For this exercise, print all of the data exactly as given.

■ Extracted material:
-- Opening Marker --

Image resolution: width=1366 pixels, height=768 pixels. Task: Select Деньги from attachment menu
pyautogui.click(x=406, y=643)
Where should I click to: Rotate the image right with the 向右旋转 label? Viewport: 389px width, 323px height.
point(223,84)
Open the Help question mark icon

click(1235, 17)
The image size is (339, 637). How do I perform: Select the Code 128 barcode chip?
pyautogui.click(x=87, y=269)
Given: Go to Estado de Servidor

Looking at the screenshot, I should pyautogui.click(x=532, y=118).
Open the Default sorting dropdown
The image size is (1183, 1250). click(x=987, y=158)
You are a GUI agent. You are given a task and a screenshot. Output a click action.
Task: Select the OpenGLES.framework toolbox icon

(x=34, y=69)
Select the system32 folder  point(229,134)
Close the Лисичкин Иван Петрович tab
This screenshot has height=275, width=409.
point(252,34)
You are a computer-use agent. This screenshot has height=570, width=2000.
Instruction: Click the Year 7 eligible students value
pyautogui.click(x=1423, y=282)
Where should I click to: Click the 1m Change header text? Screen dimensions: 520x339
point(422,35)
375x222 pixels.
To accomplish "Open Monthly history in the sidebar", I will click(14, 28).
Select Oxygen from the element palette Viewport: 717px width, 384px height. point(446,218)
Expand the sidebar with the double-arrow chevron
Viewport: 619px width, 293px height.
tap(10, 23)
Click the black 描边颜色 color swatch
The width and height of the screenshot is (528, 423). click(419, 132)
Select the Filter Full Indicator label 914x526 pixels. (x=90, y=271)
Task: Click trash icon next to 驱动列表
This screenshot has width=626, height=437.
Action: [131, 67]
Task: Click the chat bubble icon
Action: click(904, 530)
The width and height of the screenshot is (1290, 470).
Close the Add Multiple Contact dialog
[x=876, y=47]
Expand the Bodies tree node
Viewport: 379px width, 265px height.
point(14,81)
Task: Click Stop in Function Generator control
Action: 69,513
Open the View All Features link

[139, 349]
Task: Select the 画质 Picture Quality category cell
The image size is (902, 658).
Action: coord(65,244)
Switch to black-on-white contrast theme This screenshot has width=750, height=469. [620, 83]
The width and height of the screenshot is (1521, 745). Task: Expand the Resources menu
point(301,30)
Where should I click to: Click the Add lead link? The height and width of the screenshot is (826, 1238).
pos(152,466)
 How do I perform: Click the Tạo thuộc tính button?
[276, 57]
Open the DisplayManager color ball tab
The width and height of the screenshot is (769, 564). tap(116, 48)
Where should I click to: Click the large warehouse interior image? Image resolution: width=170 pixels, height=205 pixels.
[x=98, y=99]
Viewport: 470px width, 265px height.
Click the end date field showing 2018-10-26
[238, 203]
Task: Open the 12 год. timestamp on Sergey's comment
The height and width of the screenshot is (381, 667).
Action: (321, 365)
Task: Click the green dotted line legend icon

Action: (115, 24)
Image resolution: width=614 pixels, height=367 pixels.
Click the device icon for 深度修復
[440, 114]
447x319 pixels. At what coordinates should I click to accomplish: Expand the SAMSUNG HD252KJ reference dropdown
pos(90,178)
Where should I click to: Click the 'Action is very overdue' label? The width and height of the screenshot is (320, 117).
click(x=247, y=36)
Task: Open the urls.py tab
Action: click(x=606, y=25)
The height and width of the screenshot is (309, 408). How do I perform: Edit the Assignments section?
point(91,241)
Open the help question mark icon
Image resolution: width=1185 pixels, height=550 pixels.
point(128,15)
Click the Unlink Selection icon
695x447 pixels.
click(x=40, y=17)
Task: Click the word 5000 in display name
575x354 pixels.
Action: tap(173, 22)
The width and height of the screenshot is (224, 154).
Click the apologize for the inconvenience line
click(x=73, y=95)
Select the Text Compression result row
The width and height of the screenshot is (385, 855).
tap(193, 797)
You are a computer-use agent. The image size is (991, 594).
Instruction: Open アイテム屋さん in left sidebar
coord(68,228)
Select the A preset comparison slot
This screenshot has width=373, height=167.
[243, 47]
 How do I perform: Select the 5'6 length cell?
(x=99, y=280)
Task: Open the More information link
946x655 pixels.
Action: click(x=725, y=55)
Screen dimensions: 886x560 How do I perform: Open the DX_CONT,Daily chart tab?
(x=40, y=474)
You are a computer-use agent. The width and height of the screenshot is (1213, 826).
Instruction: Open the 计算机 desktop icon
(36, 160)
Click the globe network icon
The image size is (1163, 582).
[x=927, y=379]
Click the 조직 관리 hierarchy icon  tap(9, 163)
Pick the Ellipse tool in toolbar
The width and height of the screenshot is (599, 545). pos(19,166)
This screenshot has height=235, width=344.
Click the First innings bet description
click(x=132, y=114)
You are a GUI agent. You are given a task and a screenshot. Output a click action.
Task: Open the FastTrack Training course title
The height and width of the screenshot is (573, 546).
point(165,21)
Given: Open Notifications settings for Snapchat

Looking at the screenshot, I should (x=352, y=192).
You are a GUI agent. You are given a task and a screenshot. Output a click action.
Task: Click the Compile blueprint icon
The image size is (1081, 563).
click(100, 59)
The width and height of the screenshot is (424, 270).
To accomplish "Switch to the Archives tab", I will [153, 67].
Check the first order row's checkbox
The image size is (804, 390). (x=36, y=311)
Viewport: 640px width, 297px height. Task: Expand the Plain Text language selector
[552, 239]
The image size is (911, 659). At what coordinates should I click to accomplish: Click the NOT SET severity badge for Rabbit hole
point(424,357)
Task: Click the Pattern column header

-- Closing Marker --

■ Task response:
Image resolution: width=1366 pixels, height=768 pixels. Task: Select Деньги from attachment menu
pyautogui.click(x=406, y=643)
Where should I click to: Rotate the image right with the 向右旋转 label? Viewport: 389px width, 323px height.
point(223,84)
Open the Help question mark icon

click(1235, 17)
The image size is (339, 637). How do I perform: Select the Code 128 barcode chip?
pyautogui.click(x=87, y=269)
Given: Go to Estado de Servidor

Looking at the screenshot, I should pyautogui.click(x=532, y=118).
Open the Default sorting dropdown
The image size is (1183, 1250). click(x=987, y=158)
You are a GUI agent. You are given a task and a screenshot. Output a click action.
Task: Select the OpenGLES.framework toolbox icon

(x=34, y=69)
Select the system32 folder  point(229,134)
Close the Лисичкин Иван Петрович tab
This screenshot has height=275, width=409.
point(252,34)
You are a computer-use agent. This screenshot has height=570, width=2000.
Instruction: Click the Year 7 eligible students value
pyautogui.click(x=1423, y=282)
Where should I click to: Click the 1m Change header text? Screen dimensions: 520x339
point(422,35)
375x222 pixels.
To accomplish "Open Monthly history in the sidebar", I will click(14, 28).
Select Oxygen from the element palette Viewport: 717px width, 384px height. point(446,218)
Expand the sidebar with the double-arrow chevron
Viewport: 619px width, 293px height.
tap(10, 23)
Click the black 描边颜色 color swatch
The width and height of the screenshot is (528, 423). click(419, 132)
Select the Filter Full Indicator label 914x526 pixels. (x=90, y=271)
Task: Click trash icon next to 驱动列表
This screenshot has width=626, height=437.
Action: [131, 67]
Task: Click the chat bubble icon
Action: click(904, 530)
The width and height of the screenshot is (1290, 470).
Close the Add Multiple Contact dialog
[x=876, y=47]
Expand the Bodies tree node
Viewport: 379px width, 265px height.
point(14,81)
Task: Click Stop in Function Generator control
Action: 69,513
Open the View All Features link

[139, 349]
Task: Select the 画质 Picture Quality category cell
The image size is (902, 658).
Action: coord(65,244)
Switch to black-on-white contrast theme This screenshot has width=750, height=469. [620, 83]
The width and height of the screenshot is (1521, 745). Task: Expand the Resources menu
point(301,30)
Where should I click to: Click the Add lead link? The height and width of the screenshot is (826, 1238).
pos(152,466)
 How do I perform: Click the Tạo thuộc tính button?
[276, 57]
Open the DisplayManager color ball tab
The width and height of the screenshot is (769, 564). tap(116, 48)
Where should I click to: Click the large warehouse interior image? Image resolution: width=170 pixels, height=205 pixels.
[x=98, y=99]
Viewport: 470px width, 265px height.
Click the end date field showing 2018-10-26
[238, 203]
Task: Open the 12 год. timestamp on Sergey's comment
The height and width of the screenshot is (381, 667).
Action: (321, 365)
Task: Click the green dotted line legend icon

Action: (115, 24)
Image resolution: width=614 pixels, height=367 pixels.
Click the device icon for 深度修復
[440, 114]
447x319 pixels. At what coordinates should I click to accomplish: Expand the SAMSUNG HD252KJ reference dropdown
pos(90,178)
Where should I click to: Click the 'Action is very overdue' label? The width and height of the screenshot is (320, 117).
click(x=247, y=36)
Task: Open the urls.py tab
Action: click(x=606, y=25)
The height and width of the screenshot is (309, 408). How do I perform: Edit the Assignments section?
point(91,241)
Open the help question mark icon
Image resolution: width=1185 pixels, height=550 pixels.
point(128,15)
Click the Unlink Selection icon
695x447 pixels.
click(x=40, y=17)
Task: Click the word 5000 in display name
575x354 pixels.
Action: tap(173, 22)
The width and height of the screenshot is (224, 154).
Click the apologize for the inconvenience line
click(x=73, y=95)
Select the Text Compression result row
The width and height of the screenshot is (385, 855).
tap(193, 797)
You are a computer-use agent. The image size is (991, 594).
Instruction: Open アイテム屋さん in left sidebar
coord(68,228)
Select the A preset comparison slot
This screenshot has width=373, height=167.
[243, 47]
 How do I perform: Select the 5'6 length cell?
(x=99, y=280)
Task: Open the More information link
946x655 pixels.
Action: click(x=725, y=55)
Screen dimensions: 886x560 How do I perform: Open the DX_CONT,Daily chart tab?
(x=40, y=474)
You are a computer-use agent. The width and height of the screenshot is (1213, 826).
Instruction: Open the 计算机 desktop icon
(36, 160)
Click the globe network icon
The image size is (1163, 582).
[x=927, y=379]
Click the 조직 관리 hierarchy icon  tap(9, 163)
Pick the Ellipse tool in toolbar
The width and height of the screenshot is (599, 545). pos(19,166)
This screenshot has height=235, width=344.
Click the First innings bet description
click(x=132, y=114)
You are a GUI agent. You are given a task and a screenshot. Output a click action.
Task: Open the FastTrack Training course title
The height and width of the screenshot is (573, 546).
point(165,21)
Given: Open Notifications settings for Snapchat

Looking at the screenshot, I should (x=352, y=192).
You are a GUI agent. You are given a task and a screenshot. Output a click action.
Task: Click the Compile blueprint icon
The image size is (1081, 563).
click(100, 59)
The width and height of the screenshot is (424, 270).
To accomplish "Switch to the Archives tab", I will [153, 67].
Check the first order row's checkbox
The image size is (804, 390). (x=36, y=311)
Viewport: 640px width, 297px height. Task: Expand the Plain Text language selector
[552, 239]
The image size is (911, 659). At what coordinates should I click to accomplish: Click the NOT SET severity badge for Rabbit hole
point(424,357)
Task: Click the Pattern column header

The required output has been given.